'Huge concern' over patient safety as NHS Highland struggles to provide
AN Inverness midwife has warned that staff can no longer cope and are "ignored" by managers, in the midst of deepening crises for the NHS in the Highlands.
The worried Raigmore specialist spoke out as acute problems in maternity and radiology departments sank to new depths.
There is unprecedented demand on maternity due to regular transfers from Caithness and an ominous sense of worse to come with Moray mums joining the queue.
NHS Highland this week loses its last interventionist radiologist. Other posts are already vacant and a Scotland-wide problem has led radiologists to rank the crisis a "red alert" with patients left no choice but to travel to Tayside or Grampian for treatment due to gaps.
Radiologists are key to interpreting X-rays and scans, and administering a range of treatments.
A long-serving Raigmore midwife, who did not want to be named for fear of reprisals, said: "Staff aren’t coping. They’re cheesed off. They feel let down and ignored.

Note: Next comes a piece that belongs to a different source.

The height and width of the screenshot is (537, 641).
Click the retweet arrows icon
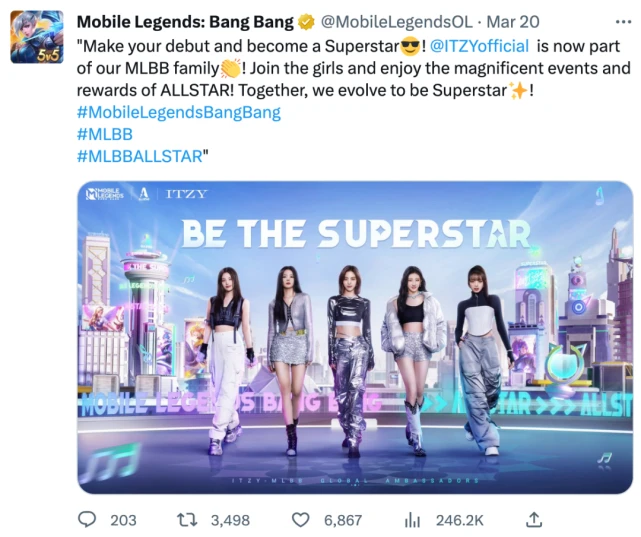[186, 519]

"Management aren’t taking our requests seriously. They’re just making commitments with other health trusts to accept these ladies with no real understanding of what’s happening.
"Patients are suffering because they’re not getting the time they need in labour suites. We’re not supported by colleagues in Caithness because we’re taking on their workload. The same will happen with Elgin."
Asked about patient safety, she said: "It’s of huge concern. If you’ve got an obstetric emergency to deal with you’re having to rely on a lot of inexperienced staff to help you out."
All the experienced staff, she claimed, were moving or retiring.
Janette McQuiston of the Unison union said: "NHS Highland has recruited new midwives, starting in September, so this is a step in the right direction."
Liz Gordon of the GMB union said: "Chronic long-term under-funding is untenable. Someone needs to start caring for the staff involved."
On the radiology issue, NHS Highland medical director Dr Rod Harvey said: "We have a series of locums planned for weekdays. Most weeks have two to three days’ coverage. Some weeks we have full coverage and there are still weeks where we don’t yet have cover.
"Where patients have immediate life-threatening conditions we have an arrangement in place with Tayside and Grampian where these patients can be transferred."
In the past year, he said fewer than 10 emergency out-of-hours interventional radiology procedures had been performed at Raigmore, so the number of transfers was likely to be modest.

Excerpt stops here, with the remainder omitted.